• **Problem description**: Only one stretch of lines is wanted: the line with "Where should I" through the final line of the material. Restate it word for word, minus pictures.

◇ ◇ ◇ ◇ ◇ ◇ ◇

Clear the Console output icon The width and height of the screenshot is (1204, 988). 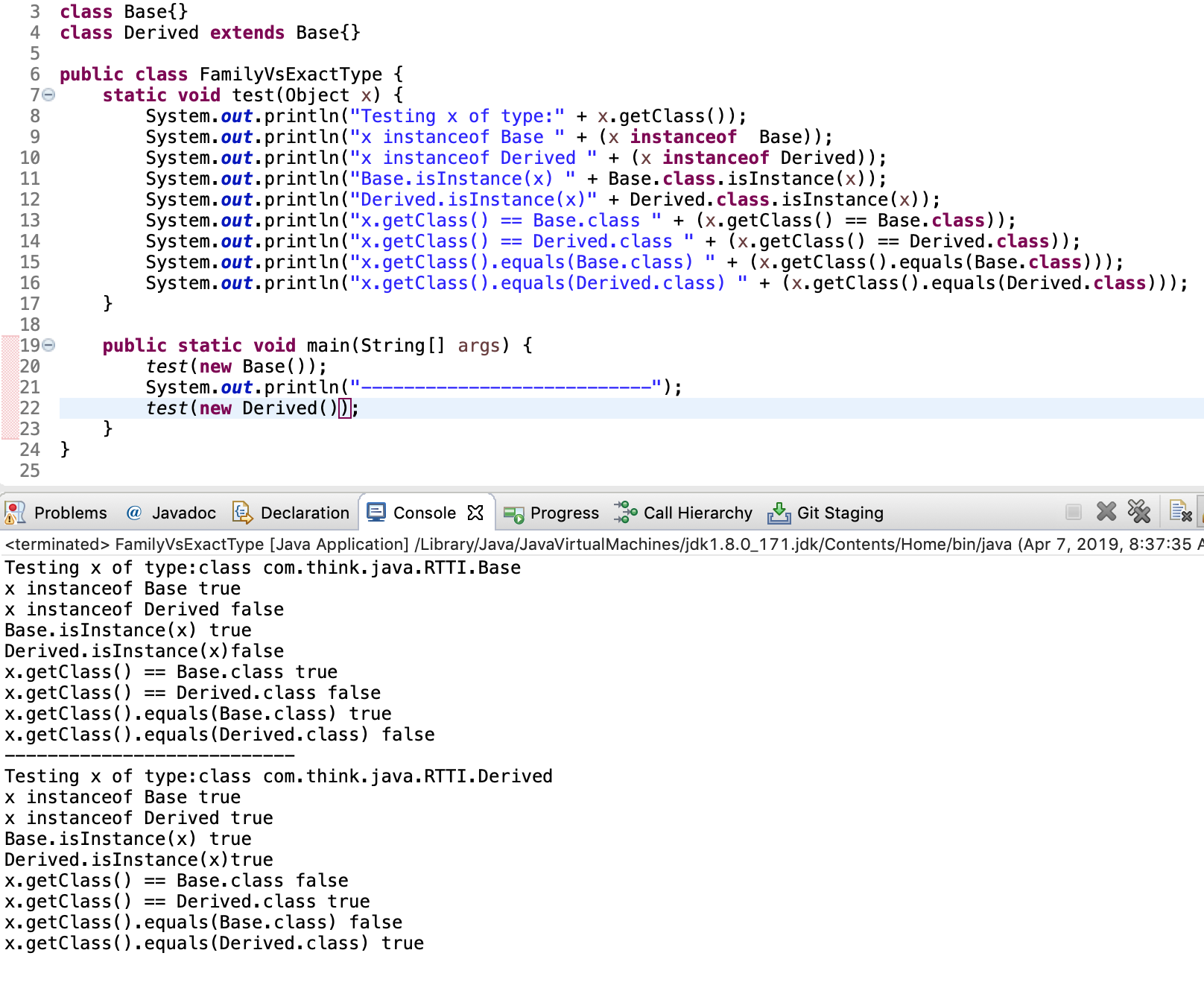[1180, 512]
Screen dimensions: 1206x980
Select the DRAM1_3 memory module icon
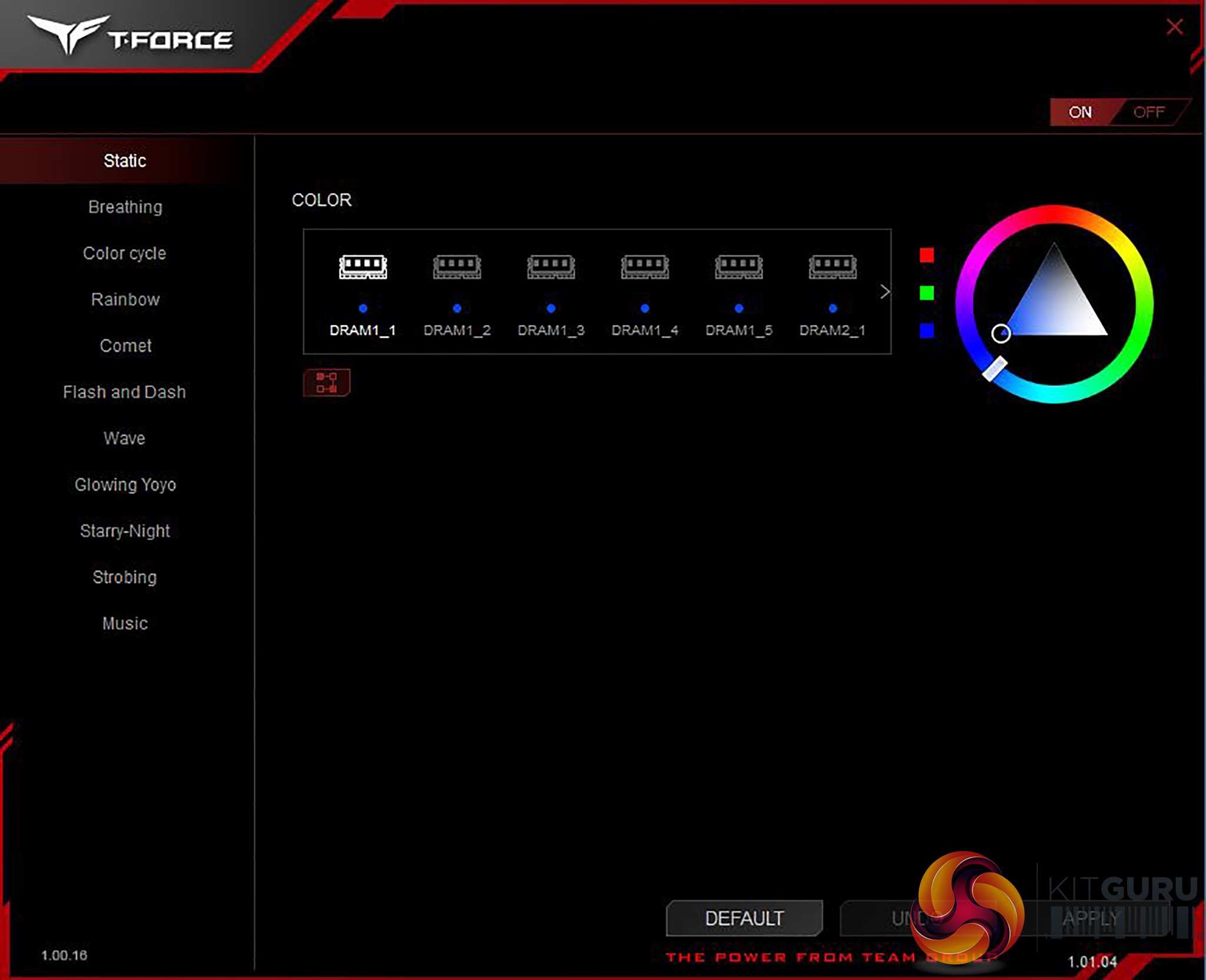pyautogui.click(x=551, y=267)
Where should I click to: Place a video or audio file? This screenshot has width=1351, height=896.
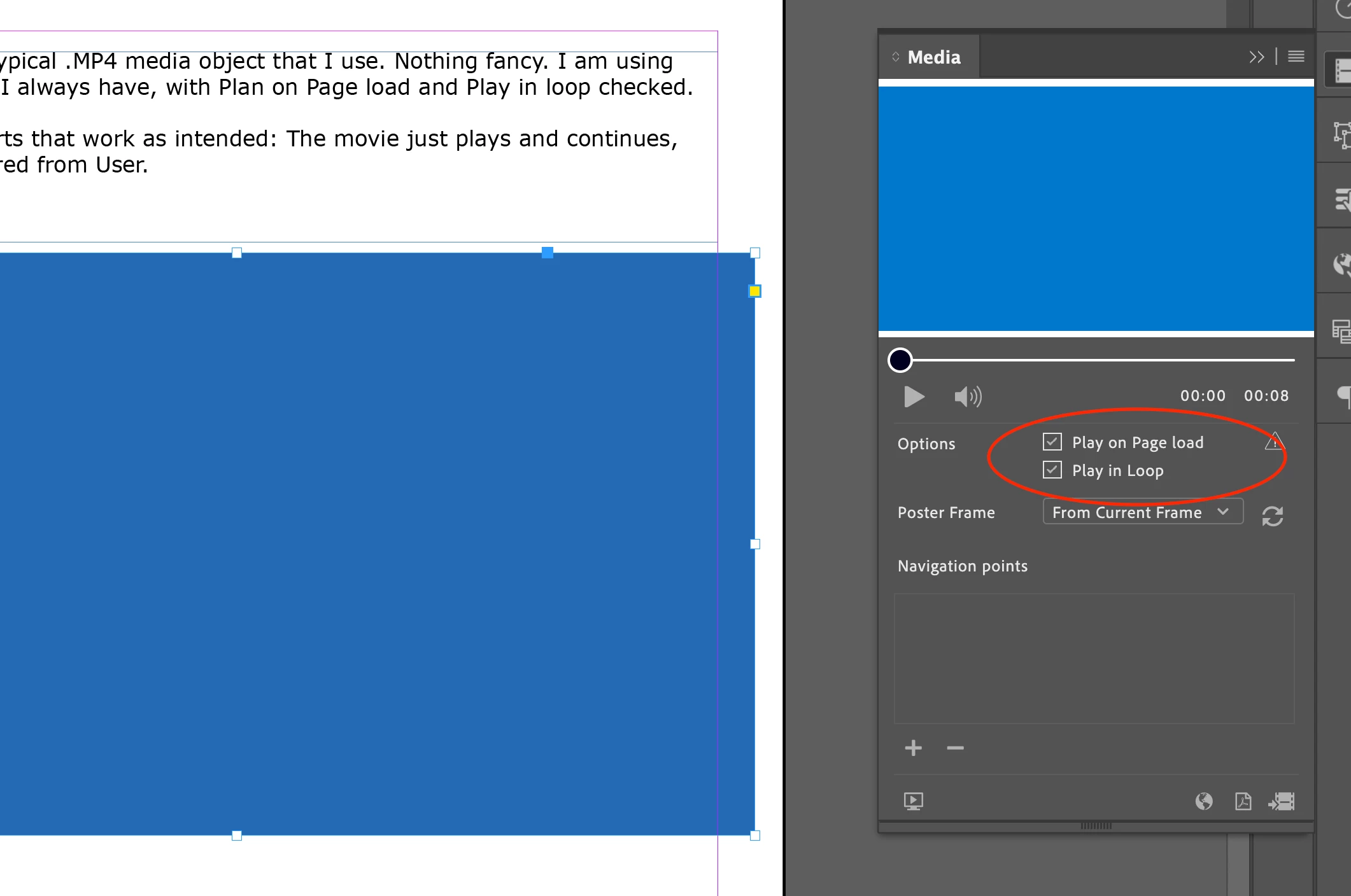click(x=1282, y=801)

◇ ◇ ◇ ◇ ◇ ◇ ◇

• **Exercise result**:
Where should I click to: Place a video or audio file? This screenshot has width=1351, height=896.
click(x=1282, y=801)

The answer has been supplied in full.